The clacking of a projector, the black and white Paramount logo projected onto a scrim, ominous music swelling dramatically--all these remind us early on that Hollywood is truly the lead in this show.
As if the title “Sunset Boulevard” weren’t enough to make that clear.
But it’s a cozy feeling as the Andrew Lloyd Webber musical begins, almost like settling in to watch a film from Hollywood’s golden era as narrator and protagonist Joe Gillis strides on stage to tell us a story about a man who always wanted a pool, the blue ripples now projected onto the scrim evoking the view from below the surface.
The unglamorous story of the Hollywood has-been was rarely told prior to the release of Billy Wilder’s 1950 film of the same name, with Gloria Swanson memorably playing the role of silent film star Norma Desmond. Picking up her story well into her decades-long downfall brought about by the advent of sound, Wilder showed the nastier side of the Hollywood game.
In the Arvada Center’s production of the musical, only the second time a regional theatre has been granted the rights in the past 14 years, the role of Desmond has been taken up by Broadway veteran Ann Crumb, who strikes a perfect balance between an overweening sense of drama and barely-concealed madness.
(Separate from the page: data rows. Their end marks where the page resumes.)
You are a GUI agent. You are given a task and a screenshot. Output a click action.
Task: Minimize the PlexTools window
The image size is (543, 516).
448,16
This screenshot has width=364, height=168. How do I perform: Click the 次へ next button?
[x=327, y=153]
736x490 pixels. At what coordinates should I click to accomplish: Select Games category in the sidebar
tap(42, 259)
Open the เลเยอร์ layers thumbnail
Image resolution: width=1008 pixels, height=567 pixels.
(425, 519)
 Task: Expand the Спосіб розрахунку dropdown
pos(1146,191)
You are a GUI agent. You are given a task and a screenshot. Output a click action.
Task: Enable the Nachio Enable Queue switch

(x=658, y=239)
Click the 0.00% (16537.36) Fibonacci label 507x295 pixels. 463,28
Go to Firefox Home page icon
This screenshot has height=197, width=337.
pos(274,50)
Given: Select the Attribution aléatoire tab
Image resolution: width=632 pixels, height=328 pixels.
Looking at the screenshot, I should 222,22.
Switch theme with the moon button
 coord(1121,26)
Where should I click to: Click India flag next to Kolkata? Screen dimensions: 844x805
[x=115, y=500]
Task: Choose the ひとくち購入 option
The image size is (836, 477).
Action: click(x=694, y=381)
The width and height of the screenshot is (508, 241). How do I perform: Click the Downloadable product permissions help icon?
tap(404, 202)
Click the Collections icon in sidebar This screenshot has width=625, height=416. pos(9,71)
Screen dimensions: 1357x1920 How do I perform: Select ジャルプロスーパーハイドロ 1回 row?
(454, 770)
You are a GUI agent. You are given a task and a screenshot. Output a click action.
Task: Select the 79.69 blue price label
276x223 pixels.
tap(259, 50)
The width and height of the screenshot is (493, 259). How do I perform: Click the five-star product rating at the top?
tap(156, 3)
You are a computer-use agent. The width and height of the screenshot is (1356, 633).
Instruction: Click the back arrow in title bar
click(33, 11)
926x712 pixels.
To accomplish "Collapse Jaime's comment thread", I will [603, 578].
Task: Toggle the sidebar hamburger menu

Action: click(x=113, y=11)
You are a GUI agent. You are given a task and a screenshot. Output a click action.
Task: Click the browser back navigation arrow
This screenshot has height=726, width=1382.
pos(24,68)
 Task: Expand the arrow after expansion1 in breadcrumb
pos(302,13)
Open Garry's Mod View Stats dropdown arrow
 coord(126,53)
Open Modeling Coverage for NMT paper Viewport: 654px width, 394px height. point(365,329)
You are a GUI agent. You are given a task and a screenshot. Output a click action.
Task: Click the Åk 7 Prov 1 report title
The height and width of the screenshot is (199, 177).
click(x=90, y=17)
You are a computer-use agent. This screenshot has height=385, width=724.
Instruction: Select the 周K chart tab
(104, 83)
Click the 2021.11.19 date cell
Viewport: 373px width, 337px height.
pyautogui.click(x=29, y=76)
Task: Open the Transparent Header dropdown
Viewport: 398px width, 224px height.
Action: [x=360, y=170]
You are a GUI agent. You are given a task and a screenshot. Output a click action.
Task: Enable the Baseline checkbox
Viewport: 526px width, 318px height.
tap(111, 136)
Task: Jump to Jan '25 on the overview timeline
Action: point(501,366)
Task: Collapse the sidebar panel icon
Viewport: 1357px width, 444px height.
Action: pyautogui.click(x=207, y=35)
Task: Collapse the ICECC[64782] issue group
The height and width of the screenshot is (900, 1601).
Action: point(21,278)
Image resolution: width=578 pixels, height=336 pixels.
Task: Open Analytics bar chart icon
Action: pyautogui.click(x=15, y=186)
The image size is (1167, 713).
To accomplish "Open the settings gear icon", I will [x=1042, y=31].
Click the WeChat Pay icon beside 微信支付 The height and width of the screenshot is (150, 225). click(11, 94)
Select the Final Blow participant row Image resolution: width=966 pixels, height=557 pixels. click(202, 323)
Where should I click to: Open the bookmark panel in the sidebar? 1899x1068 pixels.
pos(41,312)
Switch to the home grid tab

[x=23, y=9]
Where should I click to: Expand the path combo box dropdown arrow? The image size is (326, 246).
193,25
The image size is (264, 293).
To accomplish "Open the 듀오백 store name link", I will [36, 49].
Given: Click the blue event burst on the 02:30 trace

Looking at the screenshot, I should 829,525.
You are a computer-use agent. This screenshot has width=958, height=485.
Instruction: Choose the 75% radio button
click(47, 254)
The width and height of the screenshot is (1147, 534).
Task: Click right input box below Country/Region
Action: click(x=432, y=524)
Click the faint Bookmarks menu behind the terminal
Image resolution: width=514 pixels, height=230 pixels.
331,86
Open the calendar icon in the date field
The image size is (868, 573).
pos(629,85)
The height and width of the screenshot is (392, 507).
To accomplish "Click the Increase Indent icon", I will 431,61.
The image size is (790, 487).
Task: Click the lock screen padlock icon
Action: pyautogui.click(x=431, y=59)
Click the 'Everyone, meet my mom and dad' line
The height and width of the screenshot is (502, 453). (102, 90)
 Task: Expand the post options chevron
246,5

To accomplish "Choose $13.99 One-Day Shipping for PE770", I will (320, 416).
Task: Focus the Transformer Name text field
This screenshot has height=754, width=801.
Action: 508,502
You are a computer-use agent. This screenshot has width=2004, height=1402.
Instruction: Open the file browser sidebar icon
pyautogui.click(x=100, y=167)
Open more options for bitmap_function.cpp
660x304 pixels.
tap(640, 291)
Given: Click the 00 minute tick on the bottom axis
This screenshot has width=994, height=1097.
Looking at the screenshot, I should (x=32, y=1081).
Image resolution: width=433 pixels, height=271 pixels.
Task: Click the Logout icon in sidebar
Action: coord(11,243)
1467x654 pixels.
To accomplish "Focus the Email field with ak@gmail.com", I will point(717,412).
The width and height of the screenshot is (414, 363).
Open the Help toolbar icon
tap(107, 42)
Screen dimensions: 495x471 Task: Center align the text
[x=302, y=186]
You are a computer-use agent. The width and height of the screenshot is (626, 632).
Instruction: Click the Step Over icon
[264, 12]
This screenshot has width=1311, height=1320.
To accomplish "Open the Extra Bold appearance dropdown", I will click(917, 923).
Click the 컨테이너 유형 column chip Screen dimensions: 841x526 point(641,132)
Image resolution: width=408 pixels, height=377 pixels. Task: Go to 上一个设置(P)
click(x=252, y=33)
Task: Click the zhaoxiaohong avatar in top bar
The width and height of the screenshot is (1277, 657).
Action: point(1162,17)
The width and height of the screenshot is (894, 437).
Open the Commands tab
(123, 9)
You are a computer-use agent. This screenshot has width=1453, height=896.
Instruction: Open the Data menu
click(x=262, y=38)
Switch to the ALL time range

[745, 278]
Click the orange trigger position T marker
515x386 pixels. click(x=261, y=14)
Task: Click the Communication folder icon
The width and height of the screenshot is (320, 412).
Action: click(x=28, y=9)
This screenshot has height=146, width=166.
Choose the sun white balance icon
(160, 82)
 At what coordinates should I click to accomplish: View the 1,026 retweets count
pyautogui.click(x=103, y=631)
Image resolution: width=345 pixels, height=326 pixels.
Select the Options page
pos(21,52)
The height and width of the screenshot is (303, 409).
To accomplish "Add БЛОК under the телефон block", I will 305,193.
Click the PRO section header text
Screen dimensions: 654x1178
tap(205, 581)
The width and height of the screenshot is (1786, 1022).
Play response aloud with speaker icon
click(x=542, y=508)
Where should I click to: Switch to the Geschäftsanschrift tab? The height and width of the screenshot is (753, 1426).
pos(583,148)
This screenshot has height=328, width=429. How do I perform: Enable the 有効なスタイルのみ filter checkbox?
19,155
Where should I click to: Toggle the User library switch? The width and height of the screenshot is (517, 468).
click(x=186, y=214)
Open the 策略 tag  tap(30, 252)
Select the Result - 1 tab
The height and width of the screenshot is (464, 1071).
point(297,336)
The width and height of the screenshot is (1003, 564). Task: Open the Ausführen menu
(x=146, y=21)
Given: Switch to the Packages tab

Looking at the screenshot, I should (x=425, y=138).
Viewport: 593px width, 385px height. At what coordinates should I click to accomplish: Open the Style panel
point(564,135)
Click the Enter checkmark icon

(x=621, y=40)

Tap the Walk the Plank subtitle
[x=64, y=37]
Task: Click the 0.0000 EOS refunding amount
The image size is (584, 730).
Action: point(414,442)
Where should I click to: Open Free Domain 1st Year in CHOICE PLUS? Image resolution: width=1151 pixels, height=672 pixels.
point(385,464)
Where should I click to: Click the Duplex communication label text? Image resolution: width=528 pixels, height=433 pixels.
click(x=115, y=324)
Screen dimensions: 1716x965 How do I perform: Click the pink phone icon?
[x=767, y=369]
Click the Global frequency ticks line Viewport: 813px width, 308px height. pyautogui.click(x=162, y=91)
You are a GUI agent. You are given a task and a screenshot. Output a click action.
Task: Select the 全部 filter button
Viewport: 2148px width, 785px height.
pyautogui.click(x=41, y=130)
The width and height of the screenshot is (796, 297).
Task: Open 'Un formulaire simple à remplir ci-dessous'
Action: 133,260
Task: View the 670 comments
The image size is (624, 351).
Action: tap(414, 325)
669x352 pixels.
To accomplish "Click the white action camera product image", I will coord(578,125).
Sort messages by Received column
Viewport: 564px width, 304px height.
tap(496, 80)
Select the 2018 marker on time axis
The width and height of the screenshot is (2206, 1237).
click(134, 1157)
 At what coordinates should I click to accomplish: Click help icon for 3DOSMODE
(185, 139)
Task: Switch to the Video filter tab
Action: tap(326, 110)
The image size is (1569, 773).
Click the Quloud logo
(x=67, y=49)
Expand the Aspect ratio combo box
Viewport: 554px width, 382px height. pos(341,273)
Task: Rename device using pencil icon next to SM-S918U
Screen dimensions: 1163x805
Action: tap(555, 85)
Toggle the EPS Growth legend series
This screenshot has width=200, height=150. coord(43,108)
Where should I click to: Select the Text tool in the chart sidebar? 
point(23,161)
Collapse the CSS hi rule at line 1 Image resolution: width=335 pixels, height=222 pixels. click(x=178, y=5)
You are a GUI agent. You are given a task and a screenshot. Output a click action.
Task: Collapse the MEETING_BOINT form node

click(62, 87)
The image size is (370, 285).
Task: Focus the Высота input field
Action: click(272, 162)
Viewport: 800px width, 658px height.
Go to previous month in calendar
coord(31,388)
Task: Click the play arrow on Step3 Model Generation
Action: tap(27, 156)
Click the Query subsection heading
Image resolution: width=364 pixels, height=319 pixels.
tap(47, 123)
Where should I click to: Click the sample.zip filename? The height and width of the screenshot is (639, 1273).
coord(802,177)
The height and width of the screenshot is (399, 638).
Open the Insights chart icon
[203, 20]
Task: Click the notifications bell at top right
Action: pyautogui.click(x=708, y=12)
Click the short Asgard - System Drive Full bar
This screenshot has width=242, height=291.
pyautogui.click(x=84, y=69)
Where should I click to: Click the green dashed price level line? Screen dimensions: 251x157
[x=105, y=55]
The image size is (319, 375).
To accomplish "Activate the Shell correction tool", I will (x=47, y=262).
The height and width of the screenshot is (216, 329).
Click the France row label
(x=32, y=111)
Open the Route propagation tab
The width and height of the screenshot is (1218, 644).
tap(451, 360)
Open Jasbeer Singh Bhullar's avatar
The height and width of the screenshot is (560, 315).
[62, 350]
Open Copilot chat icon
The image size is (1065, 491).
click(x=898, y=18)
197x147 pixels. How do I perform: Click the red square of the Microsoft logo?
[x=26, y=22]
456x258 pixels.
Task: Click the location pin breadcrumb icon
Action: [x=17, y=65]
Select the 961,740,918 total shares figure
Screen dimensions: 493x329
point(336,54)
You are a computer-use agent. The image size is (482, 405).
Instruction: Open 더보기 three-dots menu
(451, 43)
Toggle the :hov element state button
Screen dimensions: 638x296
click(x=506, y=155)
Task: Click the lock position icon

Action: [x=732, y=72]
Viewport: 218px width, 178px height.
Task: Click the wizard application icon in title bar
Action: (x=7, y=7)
The book sticks closely to the original story, with aspiring writer Joe Gillis (Kevin Earley) stumbling upon Desmond’s crumbling mansion one night as he seeks to evade debt collectors. He is rather brusquely invited in by Desmond’s servant Max (Stephen Day) who thinks Joe is there to help with a grisly chore that foreshadows one of Michael Jackson’s peculiarities by nearly half a century.
When Desmond discovers Gillis is a writer, she decides to hire him to edit her script for a film about Salome, which would of course star herself as the 16-year-old seductress. Although her proposed project is of course ridiculous, Gillis realizes that he doesn’t really have any other prospects, despite the fiancée of a friend wanting him to flesh out a short story he wrote long ago.
Scenic designer Brian Mallgrave’s set is gorgeous, with a massive two-story piece representing Desmond’s manse, evoking a cluttered and gloomy sort of languishing Hollywood glamour, much like that in the original film. Three portraits of Desmond dominate the dark walls, overlooking a two-level black tile floor, an organ, a fainting couch and a grand staircase perfect for a diva’s entrance--and eventual exit.
The power of Crumb’s presence as Desmond cannot be overstated, and not only by way of her tremendous singing voice--she is riveting in every line she speaks as well. It’s as though audience members are wary party-goers keeping an eye on a particularly overdramatic drunk: what’s going to set her off next?
To know a diva is to love her as much as she loves herself--whether or not you want to--and Desmond portrays this all-consuming hunger and need perfectly.
As Gillis, Kevin Earley also exudes tremendous power, with a rich, majestic voice and a stage presence that counters that of Crumb with just enough strength. Stephen Day as Max is also a magnificent singer, and evokes vibrant shades of emotion in his songs, especially those he sings adoringly about Desmond.
The problem is that when we aren’t watching the slow-motion train wreck of Desmond’s life and career, the ensemble and their sub-plots seem disconnected and paper-thin by comparison. Although Lloyd-Webber has predictably given us bravura songs and a subject with a surfeit of pathos, his book writers never really got around to filling out the story satisfactorily.
The second act barrels along toward Crumb delivering that famous line from the film, but the show doesn’t seem to end so much as simply stop.
Problems with the material aside, director Rod A. Lansberry has created a dour and grim world evocative of the noir-ish look of the original film with some stunning performances that nearly obscure the thin façade upon which the show--and of course Hollywood itself--are built.